The planning restrictions remain in place despite Prime Minister Boris Johnson once saying he wants to turn the UK into the “Saudi Arabia of wind”, setting a target for offshore wind to generate 40 gigawatts of energy by 2030.

But for onshore wind, the developments are still restricted to areas designated by local authorities and still require clear local support.

They were slapped down by David Cameron back in 2015 after the pressure was piled on by Conservative MPs.

It came at the same time as the scrapping of subsidies for building onshore wind farms, which included a fixed price guarantee for the energy they generate.

But the Government this year reintroduced those for subsidies again for the first time since getting banned.

However, despite a push for more wind generation in its energy strategy, it pledged not to introduce “wholesale changes” to existing planning rules for onshore wind.

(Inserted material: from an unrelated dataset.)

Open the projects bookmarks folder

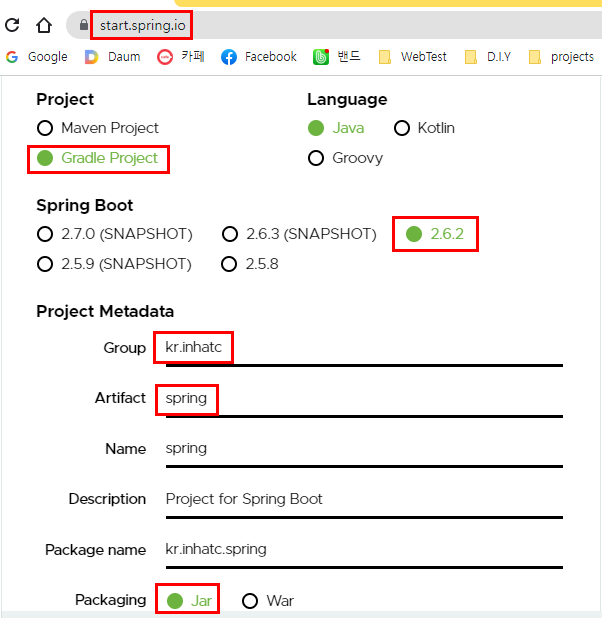(561, 57)
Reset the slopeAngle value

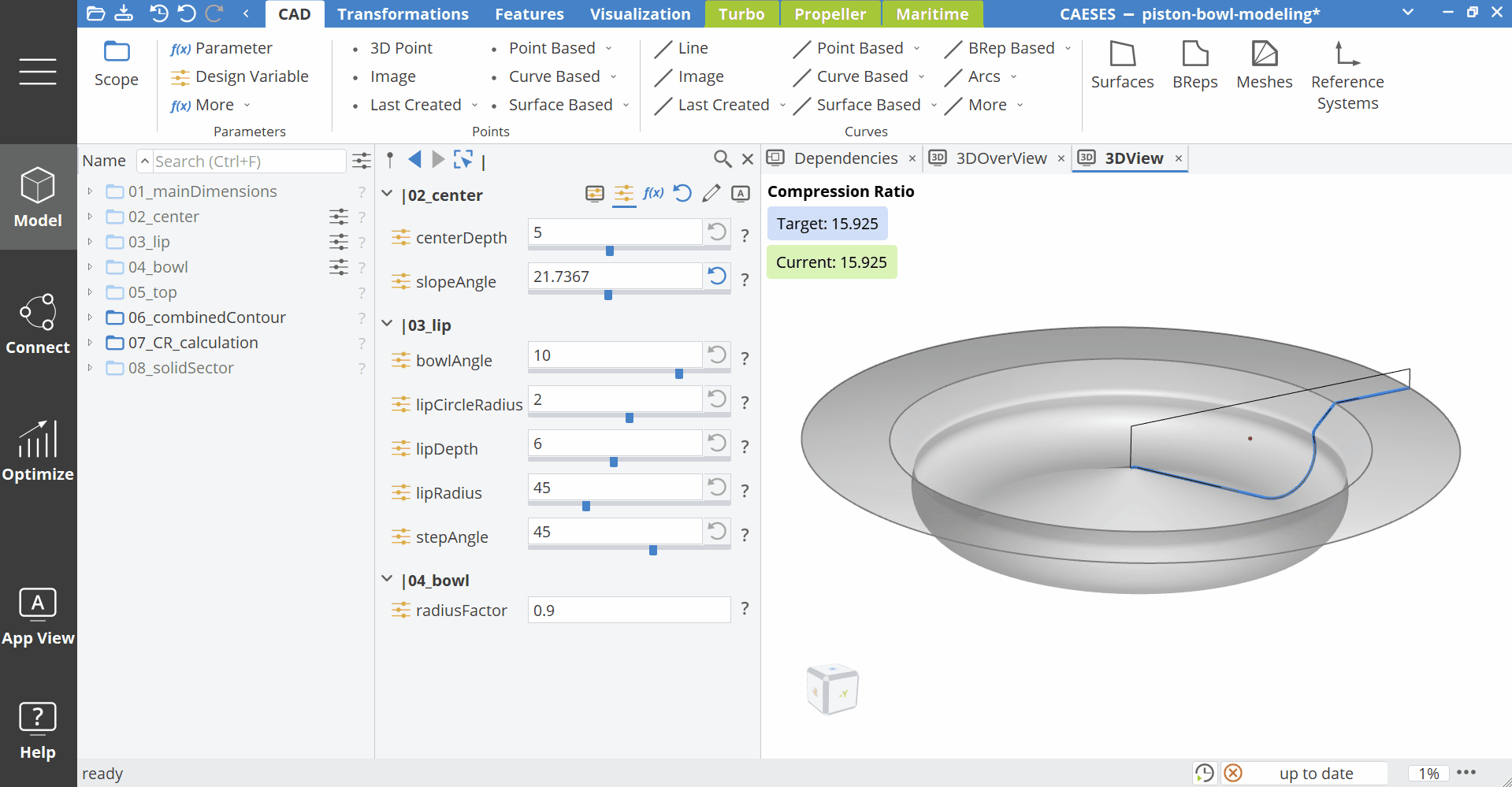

This helps to explain why Octopus Energy is coming up with an alternative tactic to work its way around the restrictions.

Figures from RenewablesUK show that in total, the country has approximately 9,000 onshore wind turbines.

By repowering the wind farms – the process of replacing the ageing wind turbines with more powerful and efficient versions – more power could be provided without the need to build new ones.

According to WindEurope, on average repowering more than doubles the generation capacity (in MW) of wind farms and triples the electricity output because the new turbines produce more power per unit of capacity.

Under their current plans, Octopus and EW hope to upgrade these wind turbines, making them more powerful and efficient, with a range of 250 kW – 1 MW.